- **Problem description**
Search the records for "Select". Report every line where it occurs.

[Stored data entries]
****

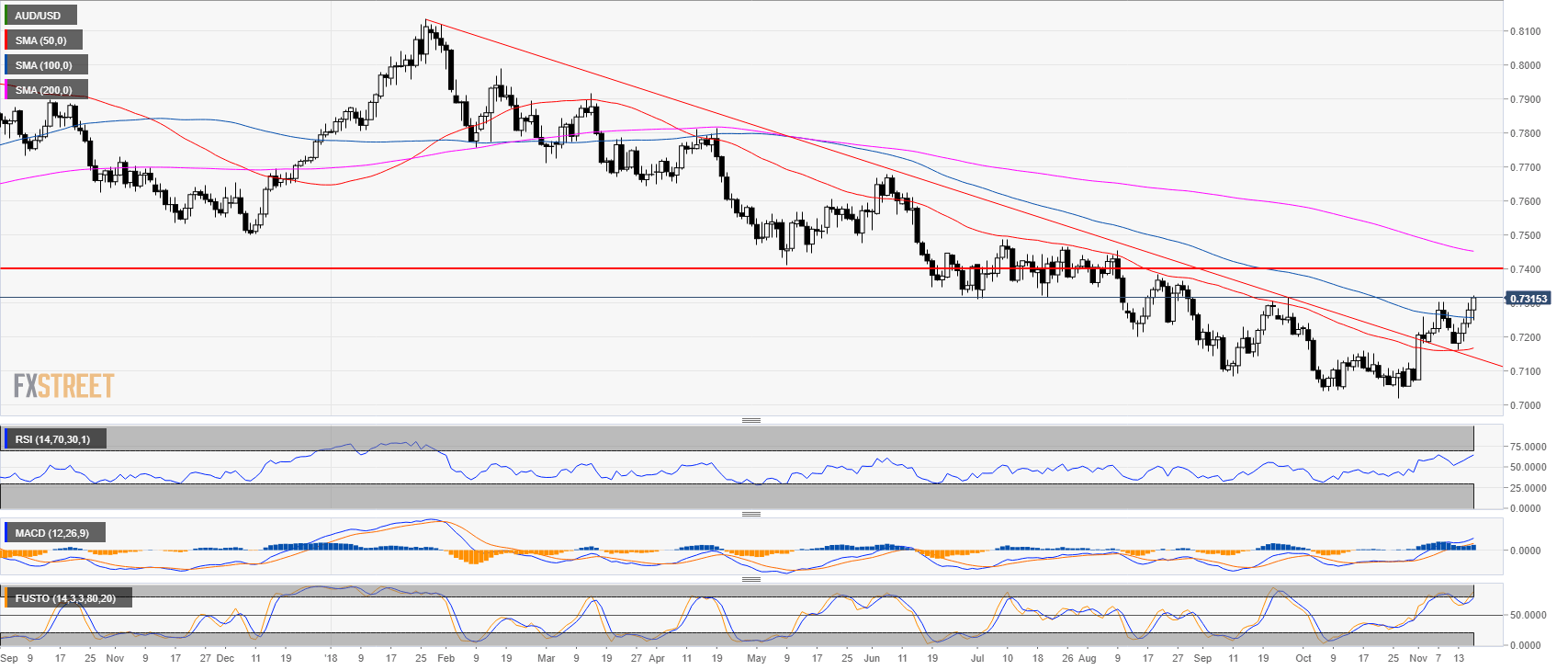
Task: Click the '18 year label on the time axis
Action: 331,658
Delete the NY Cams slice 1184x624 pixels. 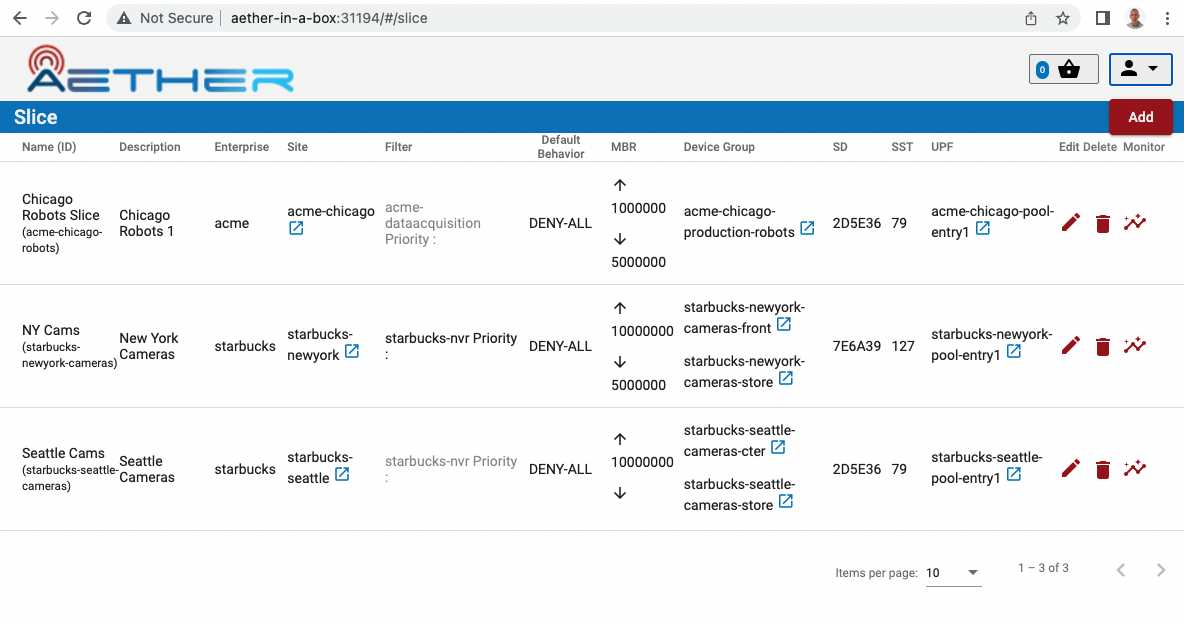[x=1102, y=346]
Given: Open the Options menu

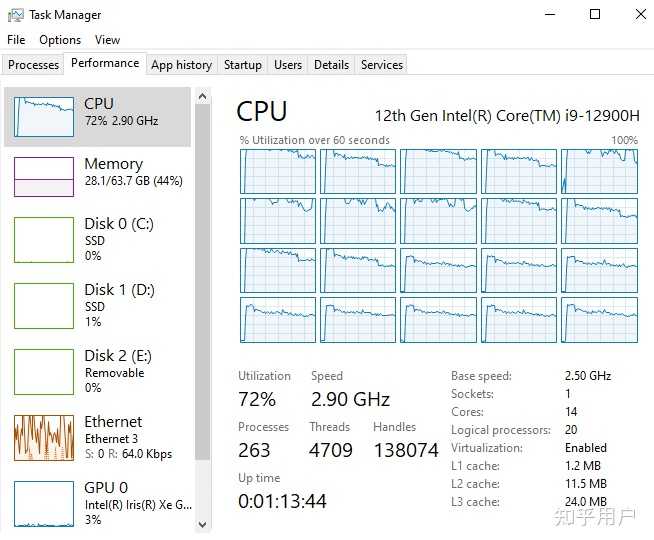Looking at the screenshot, I should 60,40.
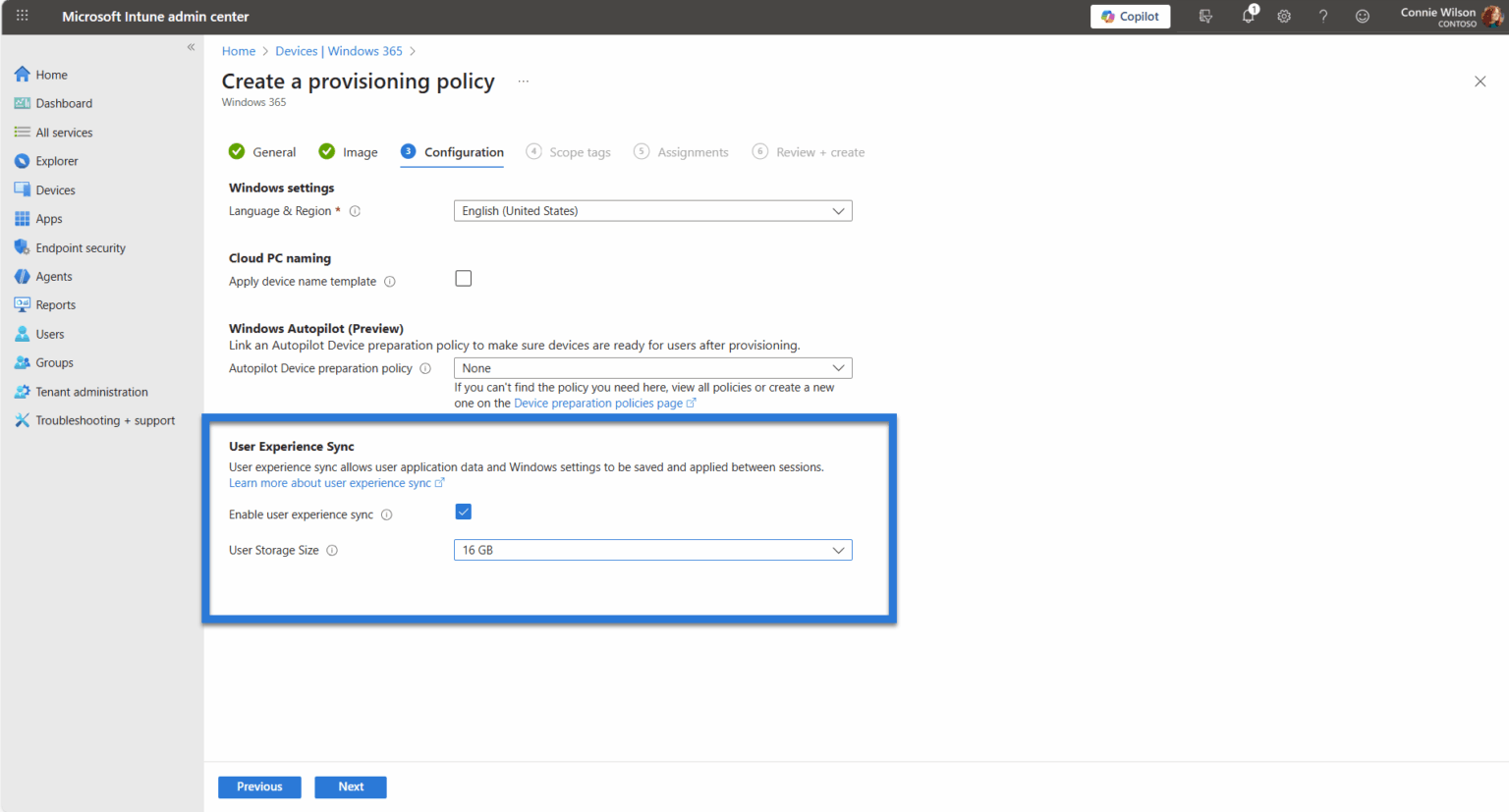Check Apply device name template checkbox
The width and height of the screenshot is (1509, 812).
coord(464,279)
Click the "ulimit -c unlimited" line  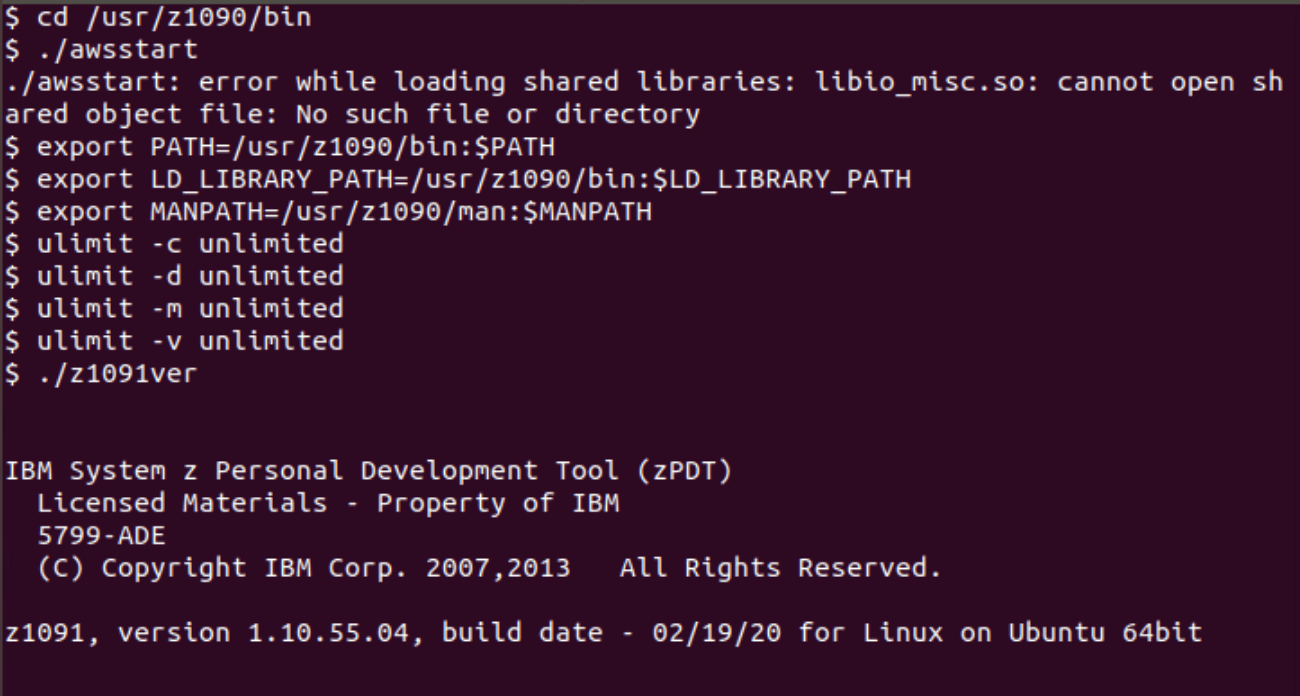coord(189,244)
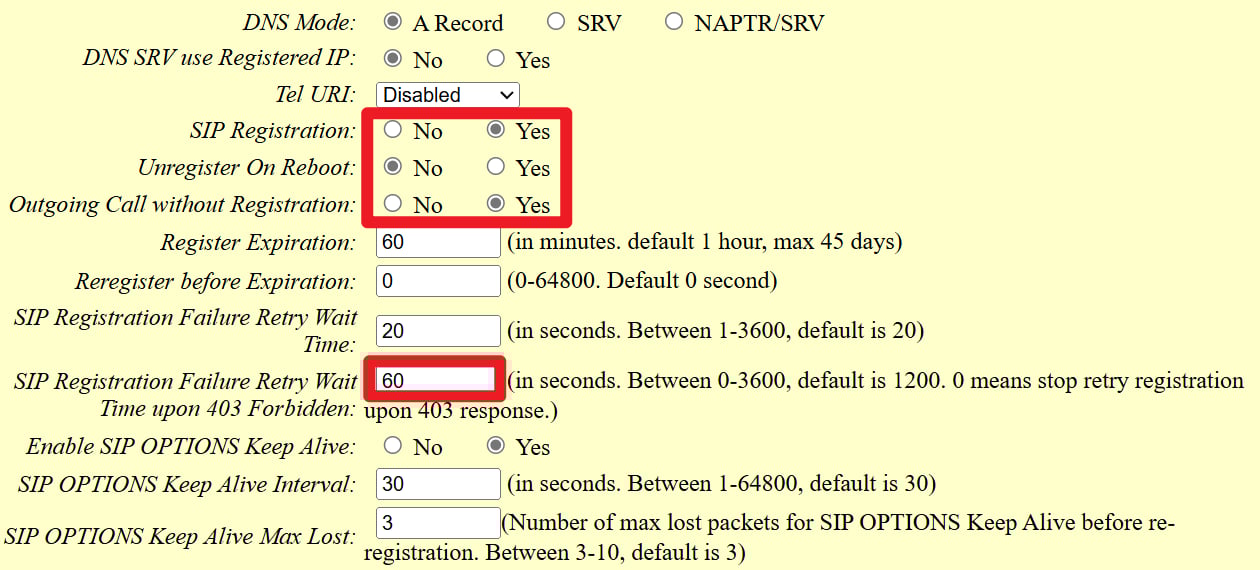
Task: Set DNS SRV use Registered IP to No
Action: [393, 58]
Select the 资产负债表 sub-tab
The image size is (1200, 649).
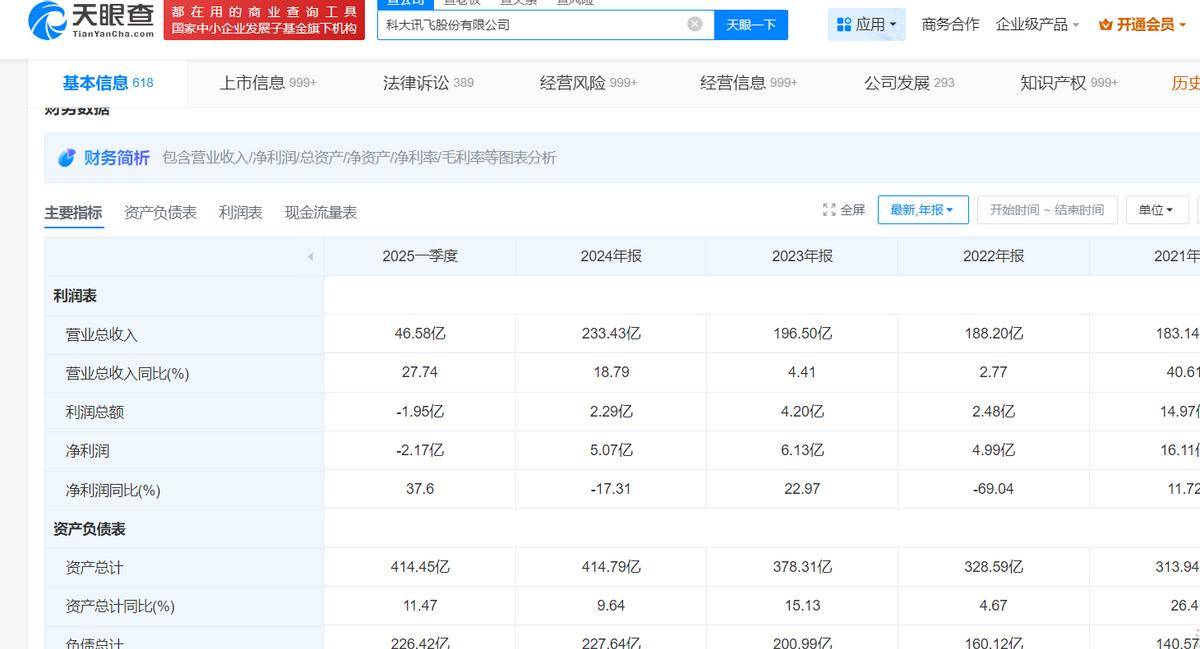(160, 212)
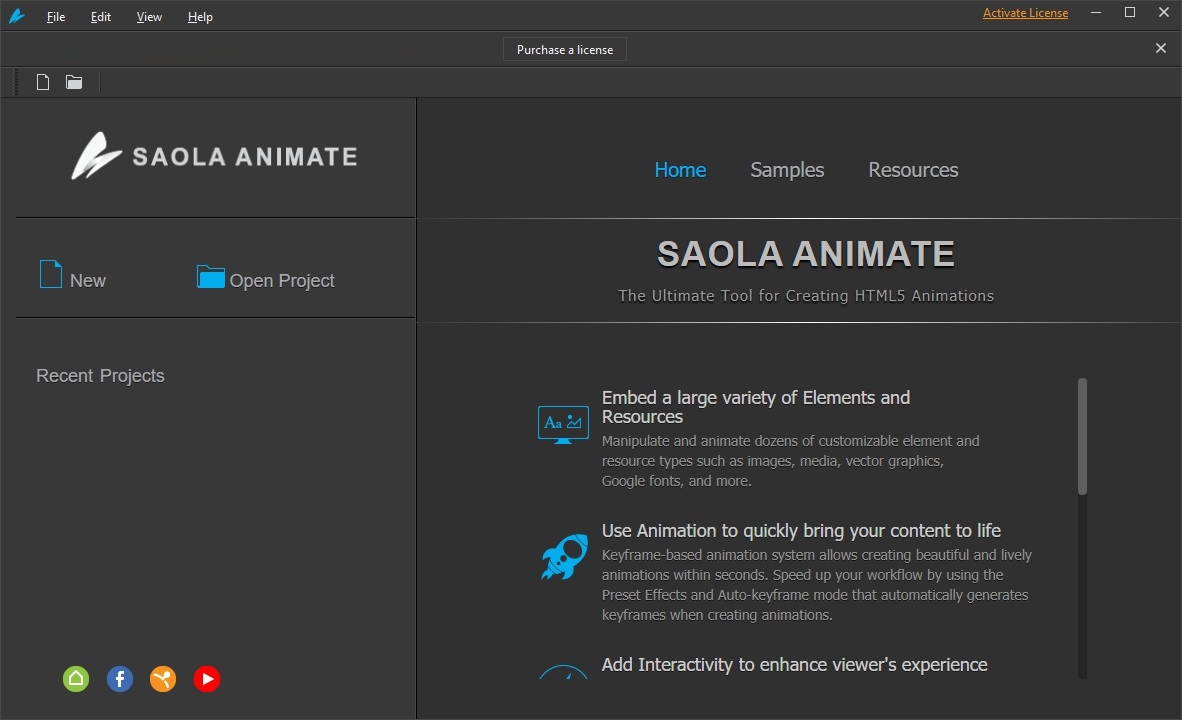Open the orange Saola community icon
This screenshot has height=720, width=1182.
click(x=163, y=679)
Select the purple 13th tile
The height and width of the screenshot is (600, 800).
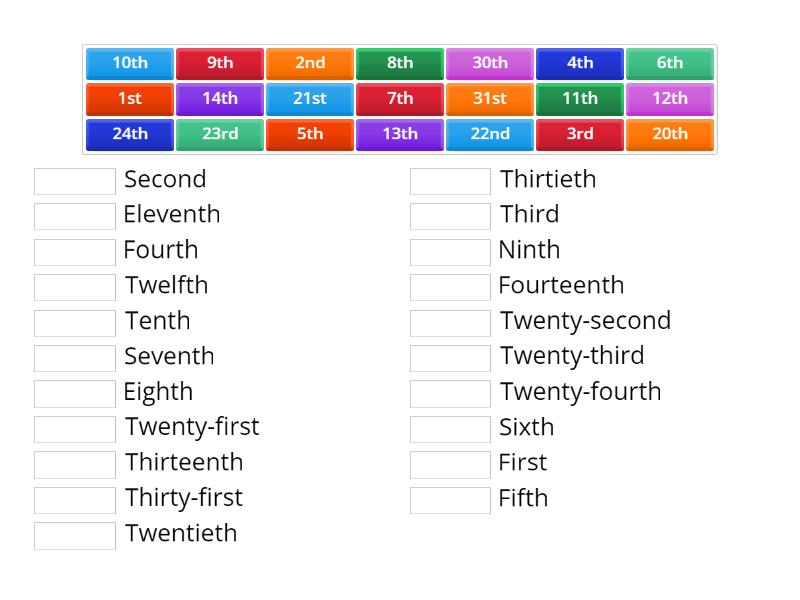pyautogui.click(x=400, y=134)
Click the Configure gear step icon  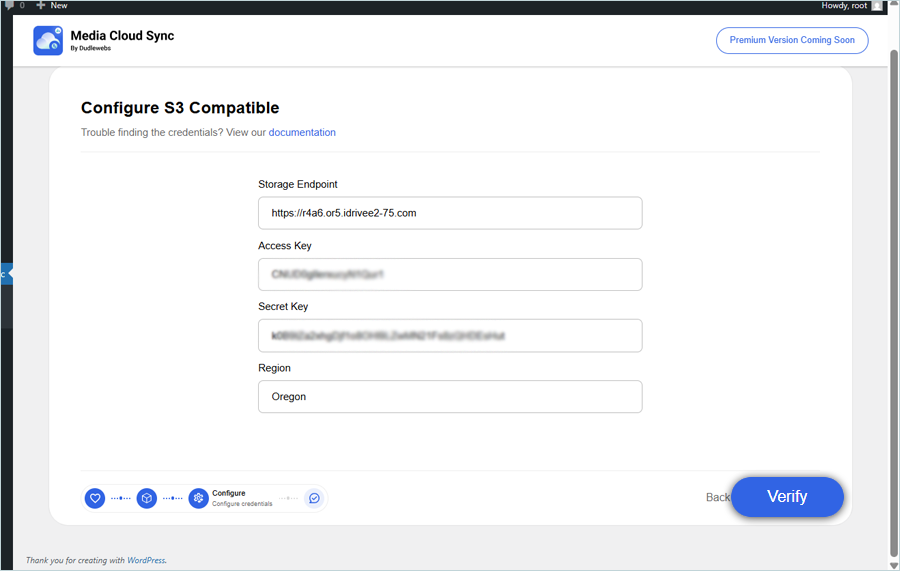[x=198, y=498]
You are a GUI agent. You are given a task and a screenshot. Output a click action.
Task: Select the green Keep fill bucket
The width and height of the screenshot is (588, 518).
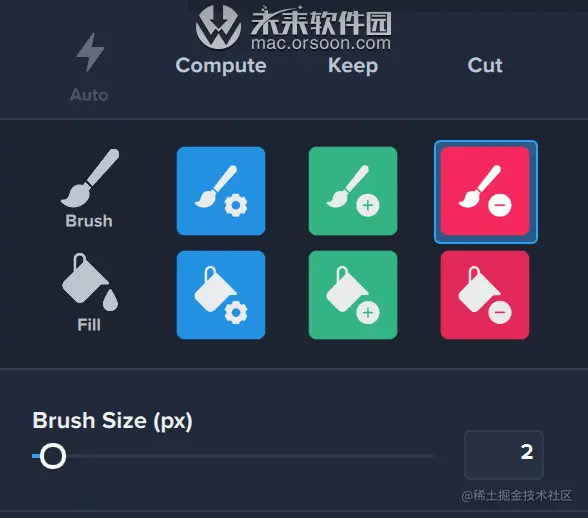[x=353, y=295]
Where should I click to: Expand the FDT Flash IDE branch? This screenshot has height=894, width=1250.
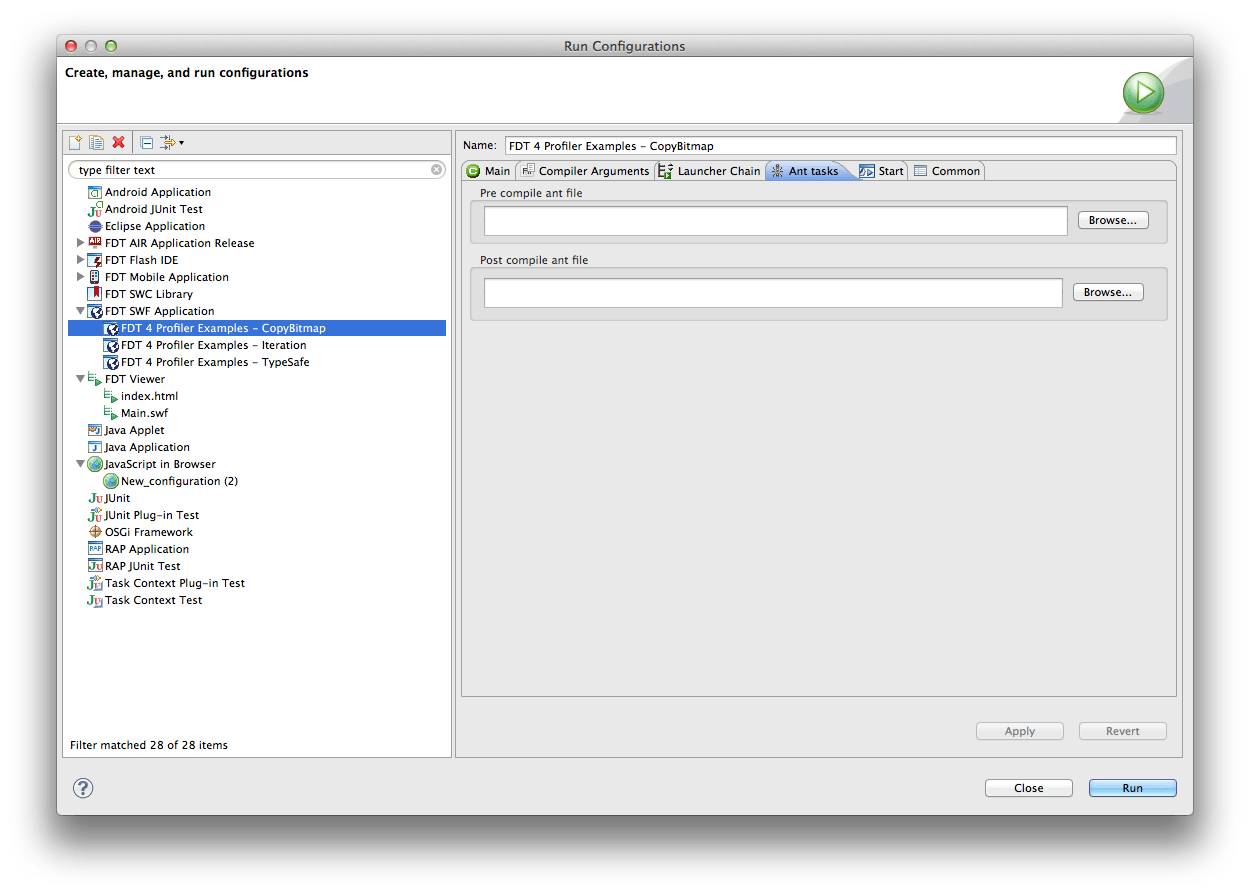pyautogui.click(x=81, y=259)
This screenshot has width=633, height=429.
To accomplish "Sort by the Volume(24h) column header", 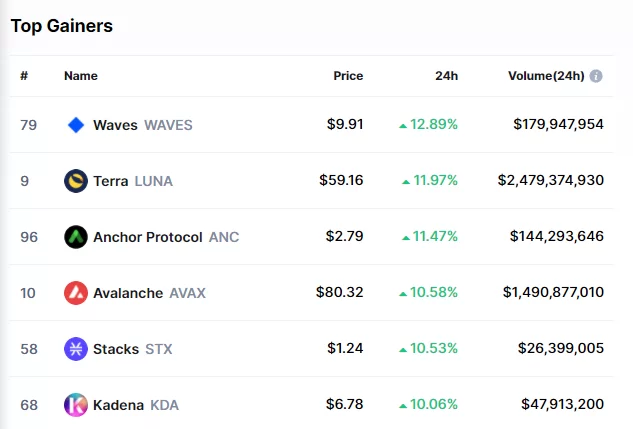I will [x=546, y=76].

****

- **The completed task**
Select the 资产负债表 sub-tab
Select the purple 13th tile
Task: Select the green Keep fill bucket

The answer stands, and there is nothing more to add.